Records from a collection
----
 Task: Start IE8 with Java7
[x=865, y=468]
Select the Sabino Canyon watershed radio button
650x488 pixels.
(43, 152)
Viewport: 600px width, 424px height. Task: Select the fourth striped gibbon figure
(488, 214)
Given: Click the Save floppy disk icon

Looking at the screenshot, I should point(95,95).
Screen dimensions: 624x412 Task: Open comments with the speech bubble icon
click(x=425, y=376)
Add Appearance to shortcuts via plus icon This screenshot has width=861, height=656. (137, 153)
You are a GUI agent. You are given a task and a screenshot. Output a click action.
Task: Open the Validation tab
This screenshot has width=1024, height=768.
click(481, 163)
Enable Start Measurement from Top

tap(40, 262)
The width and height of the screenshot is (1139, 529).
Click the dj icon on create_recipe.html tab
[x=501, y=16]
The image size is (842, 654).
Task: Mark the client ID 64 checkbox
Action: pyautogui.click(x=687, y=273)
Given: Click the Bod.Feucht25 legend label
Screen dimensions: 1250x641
----
Copy out each record above exactly, leaving nothing out.

[Finished exercise]:
 Task: Start IE8 with Java7
[x=865, y=468]
Select the Sabino Canyon watershed radio button
650x488 pixels.
(43, 152)
Viewport: 600px width, 424px height. Task: Select the fourth striped gibbon figure
(488, 214)
Given: Click the Save floppy disk icon

Looking at the screenshot, I should point(95,95).
Screen dimensions: 624x412 Task: Open comments with the speech bubble icon
click(x=425, y=376)
Add Appearance to shortcuts via plus icon This screenshot has width=861, height=656. (137, 153)
You are a GUI agent. You are given a task and a screenshot. Output a click action.
Task: Open the Validation tab
This screenshot has width=1024, height=768.
click(481, 163)
Enable Start Measurement from Top

tap(40, 262)
The width and height of the screenshot is (1139, 529).
Click the dj icon on create_recipe.html tab
[x=501, y=16]
The image size is (842, 654).
Task: Mark the client ID 64 checkbox
Action: pyautogui.click(x=687, y=273)
Given: Click the Bod.Feucht25 legend label
Screen dimensions: 1250x641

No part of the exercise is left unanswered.